The Construction of Gender Ideals in the Newspaper Sulamith 1806–1820: A Discourse Between Reform, Renewal, and Restoration

Sulamith, founded in 1806, was the first Jewish newspaper in the German language. The name is related to the Hebrew word for „peace“ and is a female name found in Shir haShirim. The founders David Fraenkel (1779-1856) and Joseph Wolf (1762-1826) were well connected to the second generation of Maskilim, of whom many wrote articles in Sulamith. There is an ongoing discussion on how representative the newspaper was for the general German Jewry but it is unquestionably representative of the second generation of Maskilim. As such, it is an important historical source for the development of Jewish history – a discourse balancing between Jewish reform, renewal, and restoration.

Gender expectations and ideals are changing in this discourse and a new type of men- and womanhood appears. These ideals can become especially clear in the discourse on the education of boys and girls. Education, as a tool to form the ideal future men and women, was a central topic in the Sulamith with around 10% of its article dedicated to this subject.
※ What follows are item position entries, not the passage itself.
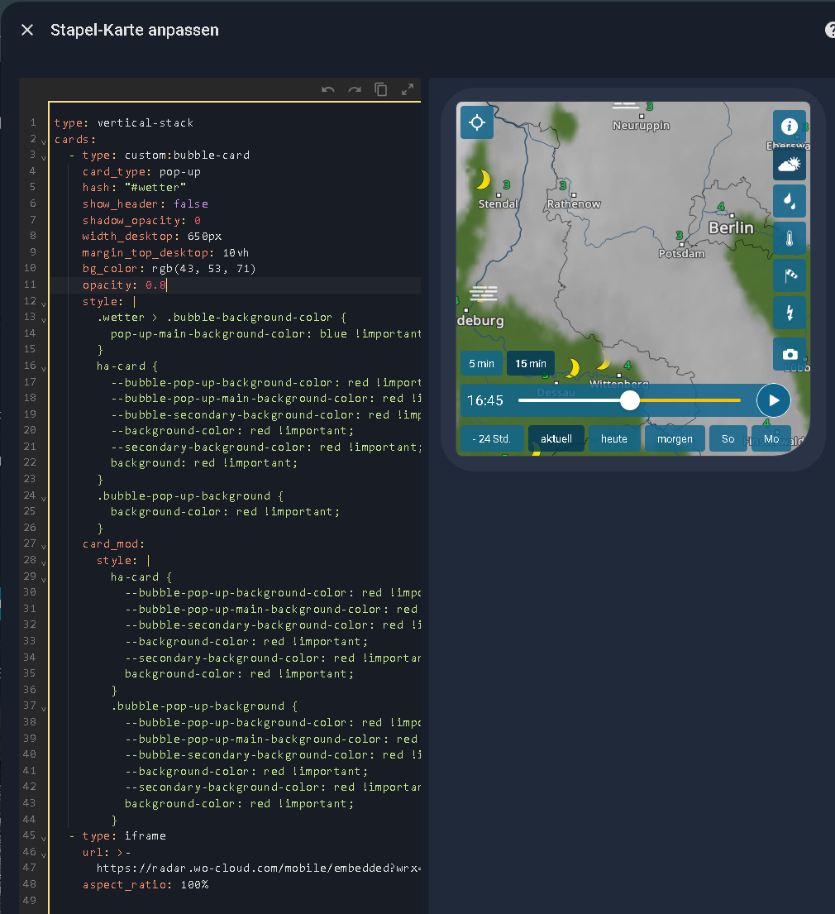Select the wind sock layer icon

click(x=790, y=275)
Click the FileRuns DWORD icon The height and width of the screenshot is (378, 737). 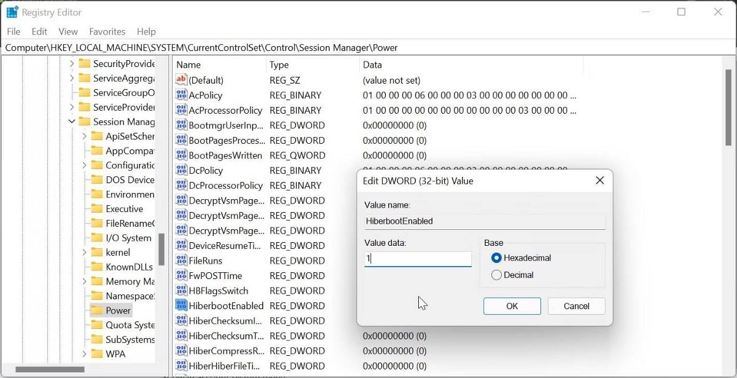point(181,260)
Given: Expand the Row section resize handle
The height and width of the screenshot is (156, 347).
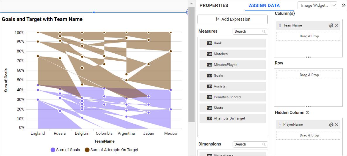Looking at the screenshot, I should tap(308, 107).
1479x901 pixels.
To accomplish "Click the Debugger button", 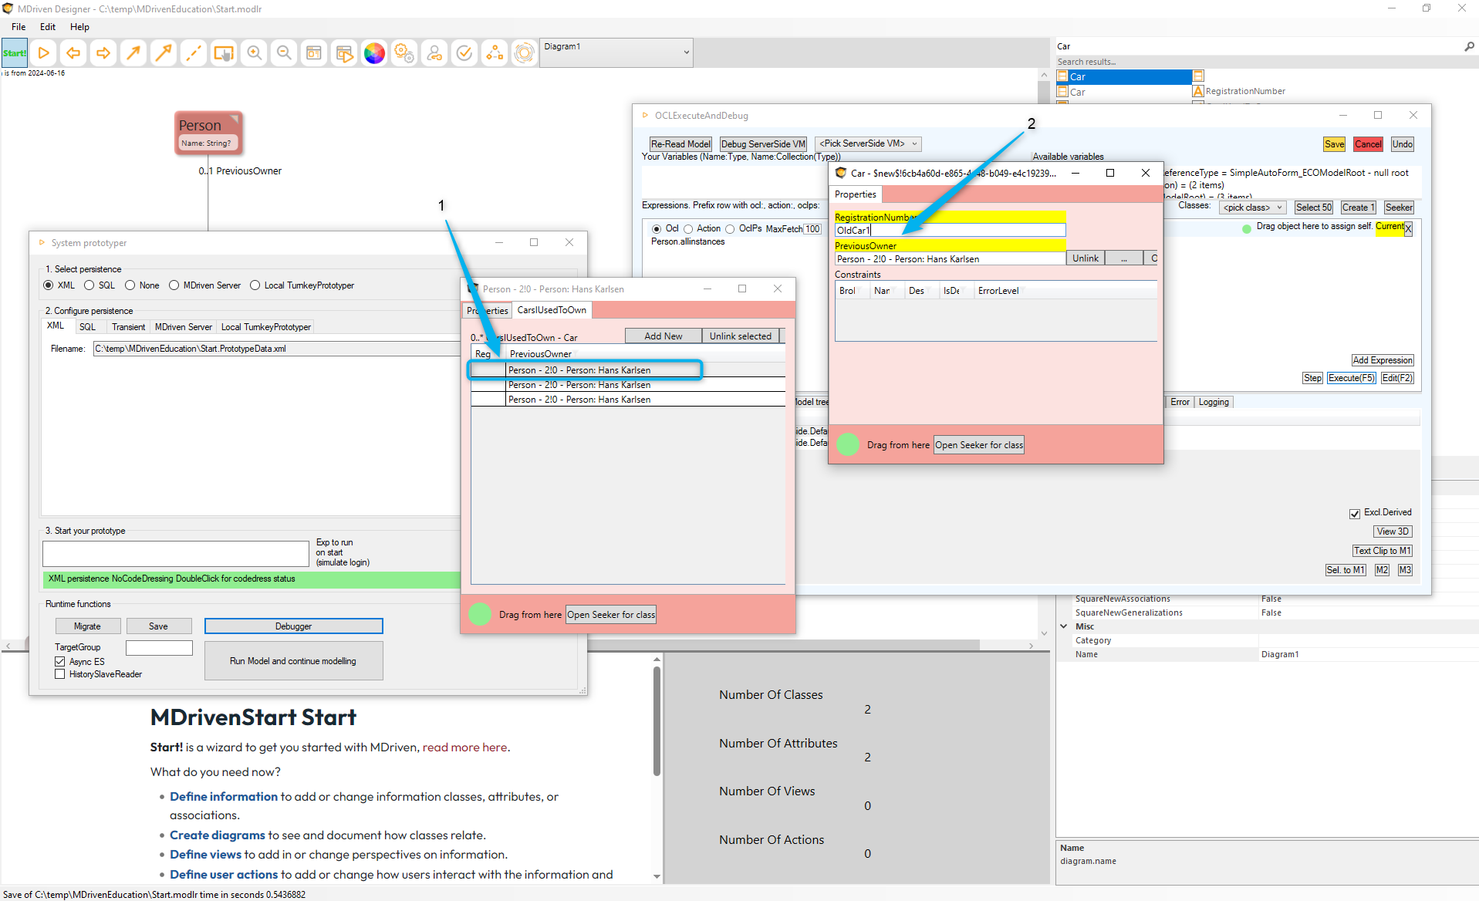I will pyautogui.click(x=293, y=626).
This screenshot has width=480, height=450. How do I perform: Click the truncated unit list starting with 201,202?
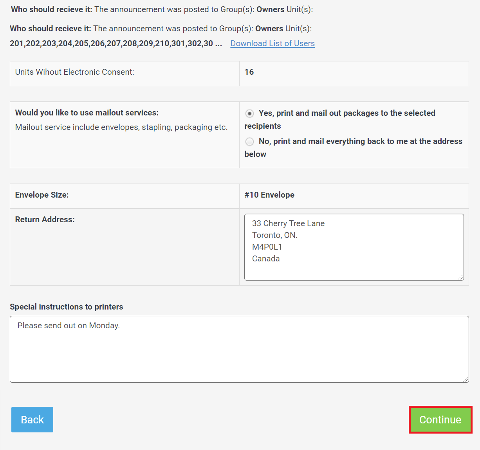pyautogui.click(x=116, y=43)
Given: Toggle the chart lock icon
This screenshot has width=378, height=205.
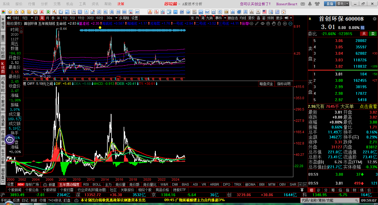Looking at the screenshot, I should click(279, 23).
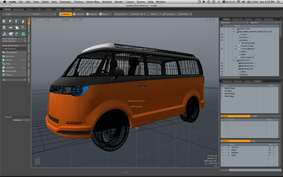The image size is (283, 177).
Task: Switch to Items selection mode
Action: 104,14
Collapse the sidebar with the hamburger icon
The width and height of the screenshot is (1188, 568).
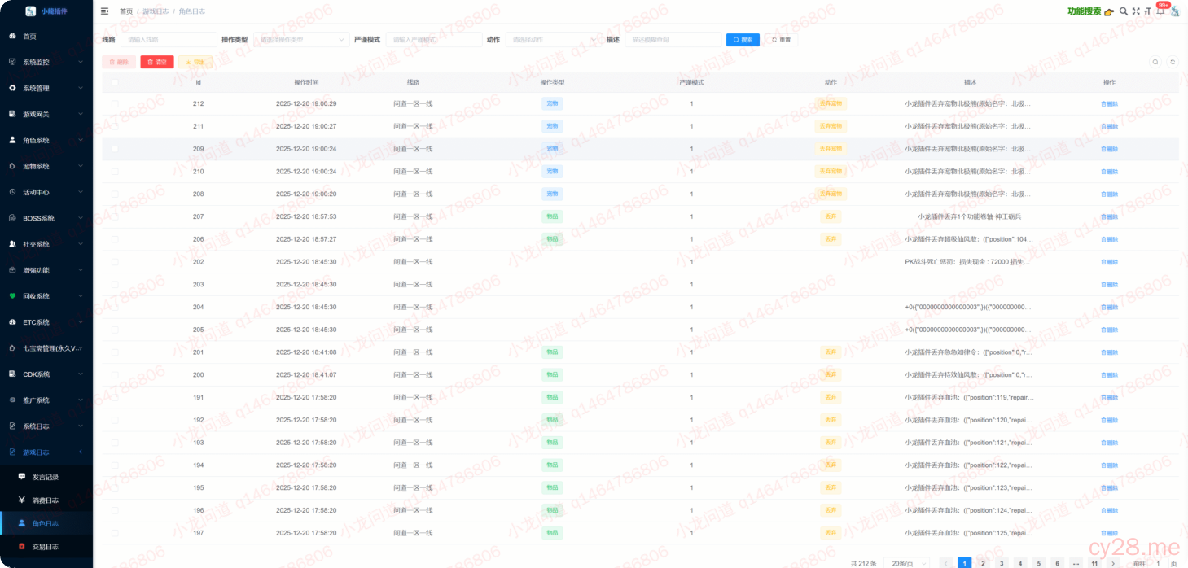pos(104,11)
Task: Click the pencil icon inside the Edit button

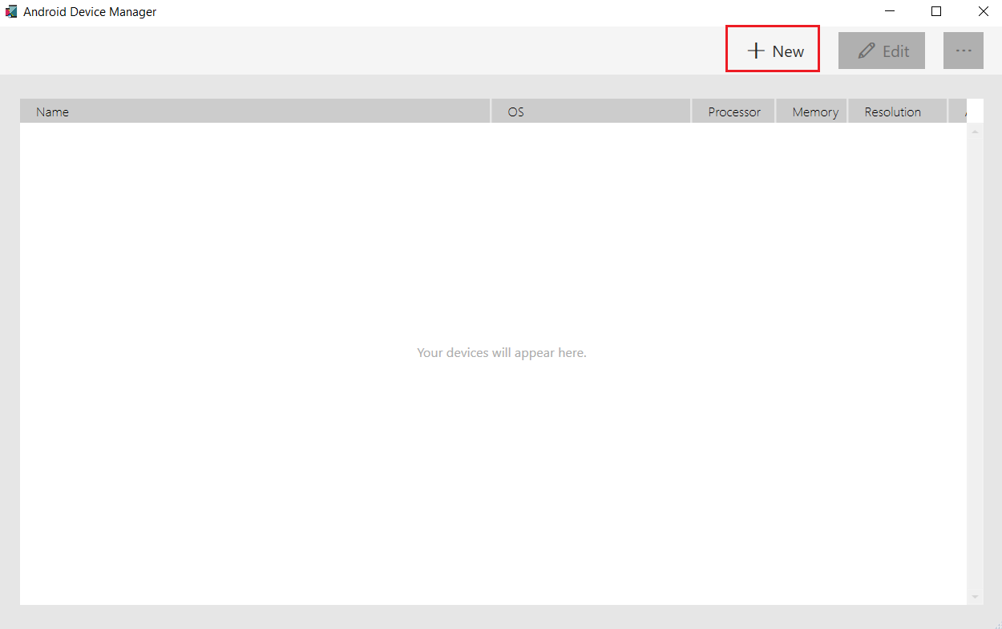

By means of these articles, this paper will analyze the construction of gender ideals for women and men. A special focus is made on the discourse on reform, renewal, and restoration. The paper will investigate educational programs for boys and girls and how these programs were justified. The findings will show that the second generation of Maskilim not only constructed female gender ideals but also male ones. The paper goes on to analyze where the differences and similarities between the ideals of women and men. The exploration of gender expectation and ideals provides a great insight into the important historical discourse of the second generation of Maskilim – a generation that balanced on a slippery rope between both the demands for a reformed Judaism and the criticism of a Judaism in decay.